WORK REQUEST:
Go through the listing below and count the lines with "Given" in them. Only the count is needed.
=== DATA RECORDS ===
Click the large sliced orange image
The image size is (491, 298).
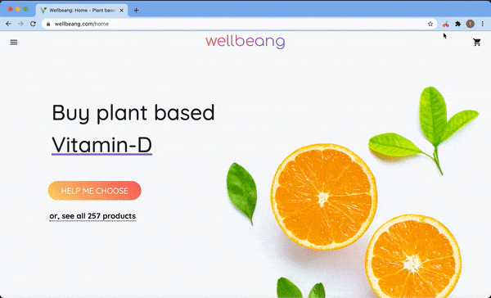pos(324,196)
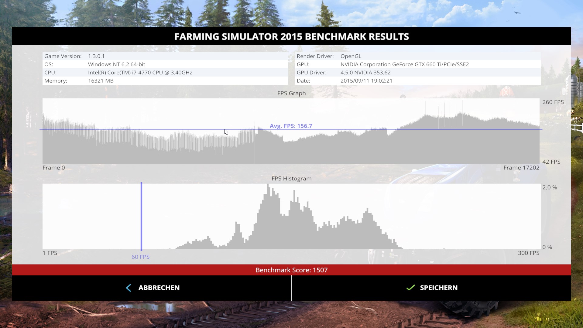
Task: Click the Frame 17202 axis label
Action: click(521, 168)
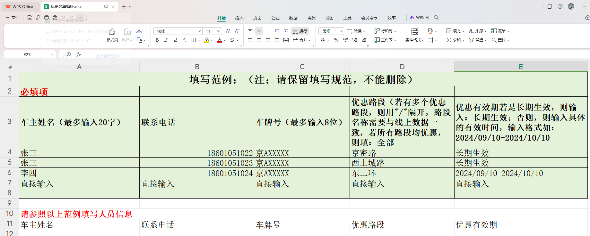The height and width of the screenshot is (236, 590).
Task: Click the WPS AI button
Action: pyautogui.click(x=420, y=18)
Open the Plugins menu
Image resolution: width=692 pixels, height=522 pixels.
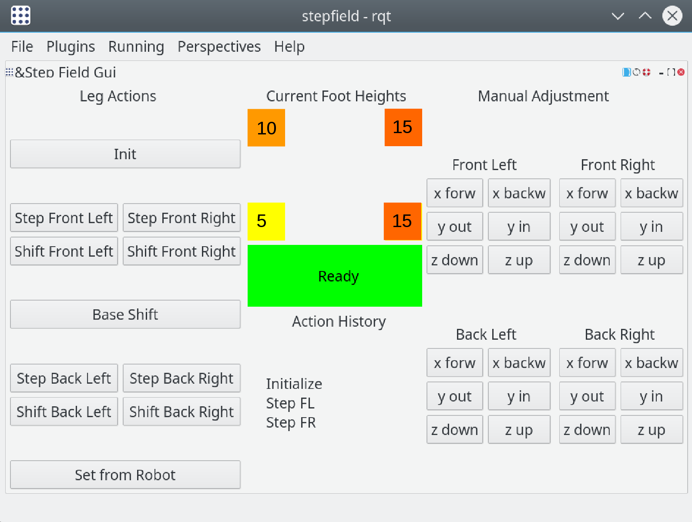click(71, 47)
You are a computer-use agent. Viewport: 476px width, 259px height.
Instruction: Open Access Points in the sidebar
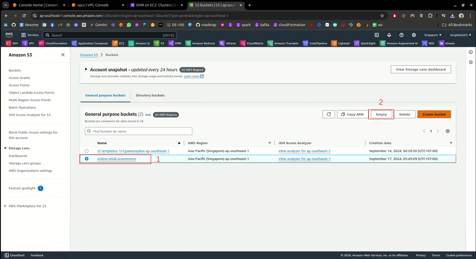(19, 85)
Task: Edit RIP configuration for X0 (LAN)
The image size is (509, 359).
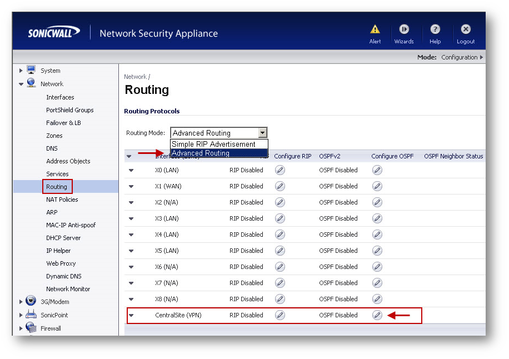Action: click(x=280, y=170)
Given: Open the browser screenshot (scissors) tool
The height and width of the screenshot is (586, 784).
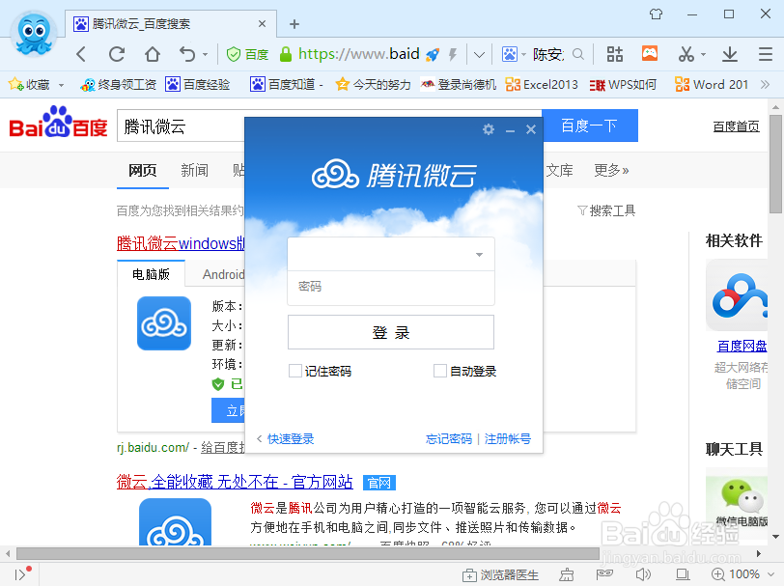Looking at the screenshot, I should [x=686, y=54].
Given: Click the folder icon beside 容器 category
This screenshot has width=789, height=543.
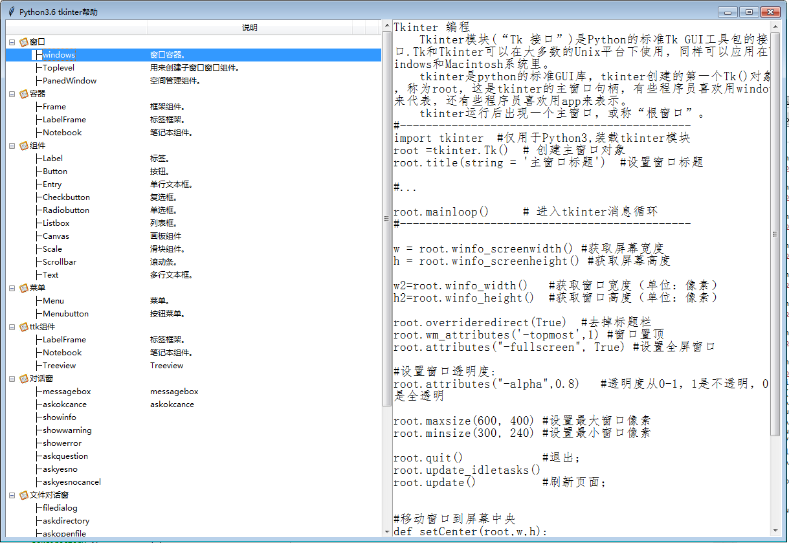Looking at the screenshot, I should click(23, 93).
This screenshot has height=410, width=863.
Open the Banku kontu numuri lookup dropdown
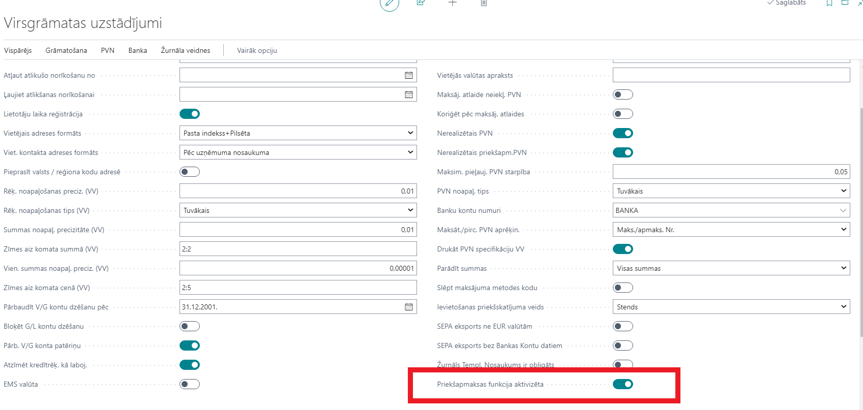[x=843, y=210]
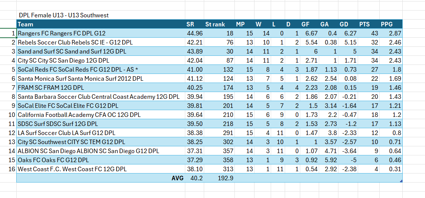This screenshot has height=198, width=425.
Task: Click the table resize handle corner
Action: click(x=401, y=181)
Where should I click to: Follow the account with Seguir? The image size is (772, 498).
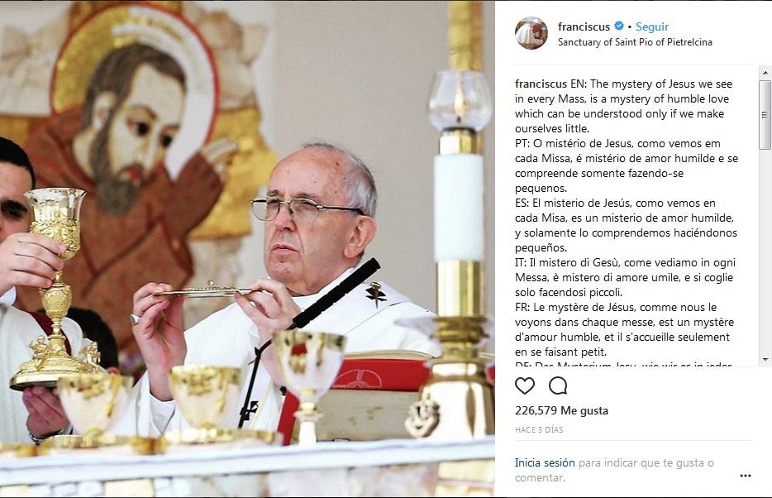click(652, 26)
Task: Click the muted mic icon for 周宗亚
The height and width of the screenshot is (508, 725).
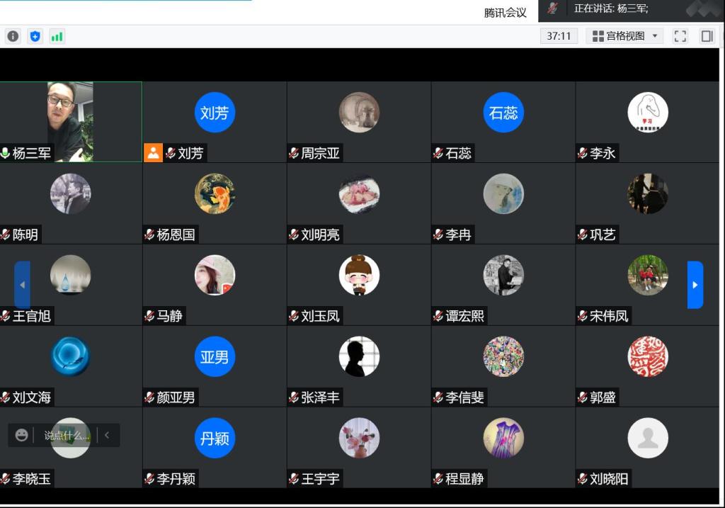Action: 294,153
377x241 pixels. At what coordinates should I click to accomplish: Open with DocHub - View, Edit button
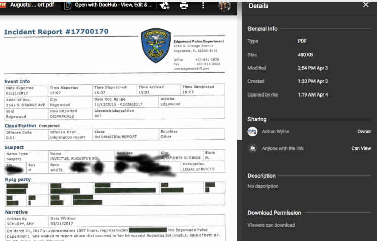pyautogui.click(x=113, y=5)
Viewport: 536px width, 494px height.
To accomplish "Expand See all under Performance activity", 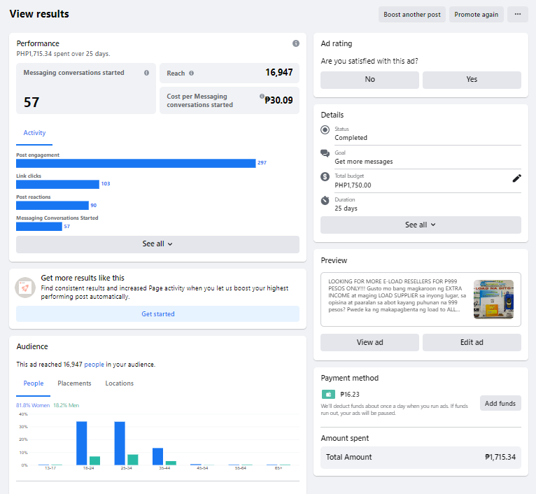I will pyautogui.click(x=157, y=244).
===
RESULT:
2